→ Dataset records
===

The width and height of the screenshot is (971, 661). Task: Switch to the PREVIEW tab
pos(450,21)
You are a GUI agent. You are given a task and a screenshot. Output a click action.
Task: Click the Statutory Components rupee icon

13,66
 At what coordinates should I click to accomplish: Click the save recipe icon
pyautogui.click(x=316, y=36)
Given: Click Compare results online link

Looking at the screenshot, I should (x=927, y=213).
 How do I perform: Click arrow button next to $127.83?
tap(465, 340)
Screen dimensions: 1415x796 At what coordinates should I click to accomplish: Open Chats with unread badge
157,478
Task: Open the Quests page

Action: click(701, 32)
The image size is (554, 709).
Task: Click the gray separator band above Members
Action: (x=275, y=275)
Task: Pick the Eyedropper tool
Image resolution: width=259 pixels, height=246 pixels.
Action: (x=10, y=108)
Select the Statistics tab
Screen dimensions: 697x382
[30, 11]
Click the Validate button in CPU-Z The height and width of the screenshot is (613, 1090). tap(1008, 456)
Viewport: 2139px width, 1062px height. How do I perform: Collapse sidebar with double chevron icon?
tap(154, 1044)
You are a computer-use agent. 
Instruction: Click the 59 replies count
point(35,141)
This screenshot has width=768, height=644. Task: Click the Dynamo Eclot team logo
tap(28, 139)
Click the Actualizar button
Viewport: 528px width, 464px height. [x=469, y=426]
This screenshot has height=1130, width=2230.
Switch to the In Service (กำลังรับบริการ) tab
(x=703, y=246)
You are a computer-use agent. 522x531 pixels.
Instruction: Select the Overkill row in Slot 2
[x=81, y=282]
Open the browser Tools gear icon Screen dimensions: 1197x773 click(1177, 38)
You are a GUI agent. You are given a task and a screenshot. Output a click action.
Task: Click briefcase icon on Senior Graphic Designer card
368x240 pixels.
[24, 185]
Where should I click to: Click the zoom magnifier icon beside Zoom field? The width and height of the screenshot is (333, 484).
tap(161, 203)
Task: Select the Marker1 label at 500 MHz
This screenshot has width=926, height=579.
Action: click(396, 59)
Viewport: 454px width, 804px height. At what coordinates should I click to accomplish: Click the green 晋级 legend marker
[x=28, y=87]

===

→ WHAT IS REQUIRED
Can you give all of the rows above again, with "GUI agent" replaced by "screen assistant" wherever it occurs and everything else left unchanged?

→ TASK RESPONSE
The width and height of the screenshot is (971, 661). Task: Switch to the PREVIEW tab
pos(450,21)
You are a screen assistant. You are given a task and a screenshot. Output a click action.
Task: Click the Statutory Components rupee icon

13,66
 At what coordinates should I click to accomplish: Click the save recipe icon
pyautogui.click(x=316, y=36)
Given: Click Compare results online link

Looking at the screenshot, I should (x=927, y=213).
 How do I perform: Click arrow button next to $127.83?
tap(465, 340)
Screen dimensions: 1415x796 At what coordinates should I click to accomplish: Open Chats with unread badge
157,478
Task: Open the Quests page

Action: click(701, 32)
The image size is (554, 709).
Task: Click the gray separator band above Members
Action: (x=275, y=275)
Task: Pick the Eyedropper tool
Image resolution: width=259 pixels, height=246 pixels.
Action: (x=10, y=108)
Select the Statistics tab
Screen dimensions: 697x382
[30, 11]
Click the Validate button in CPU-Z The height and width of the screenshot is (613, 1090). tap(1008, 456)
Viewport: 2139px width, 1062px height. How do I perform: Collapse sidebar with double chevron icon?
tap(154, 1044)
You are a computer-use agent. 
Instruction: Click the 59 replies count
point(35,141)
This screenshot has width=768, height=644. Task: Click the Dynamo Eclot team logo
tap(28, 139)
Click the Actualizar button
Viewport: 528px width, 464px height. [x=469, y=426]
This screenshot has height=1130, width=2230.
Switch to the In Service (กำลังรับบริการ) tab
(x=703, y=246)
You are a computer-use agent. 522x531 pixels.
Instruction: Select the Overkill row in Slot 2
[x=81, y=282]
Open the browser Tools gear icon Screen dimensions: 1197x773 click(1177, 38)
You are a screen assistant. You are given a task and a screenshot. Output a click action.
Task: Click briefcase icon on Senior Graphic Designer card
368x240 pixels.
[24, 185]
Where should I click to: Click the zoom magnifier icon beside Zoom field? The width and height of the screenshot is (333, 484).
tap(161, 203)
Task: Select the Marker1 label at 500 MHz
This screenshot has width=926, height=579.
Action: click(396, 59)
Viewport: 454px width, 804px height. At what coordinates should I click to accomplish: Click the green 晋级 legend marker
[x=28, y=87]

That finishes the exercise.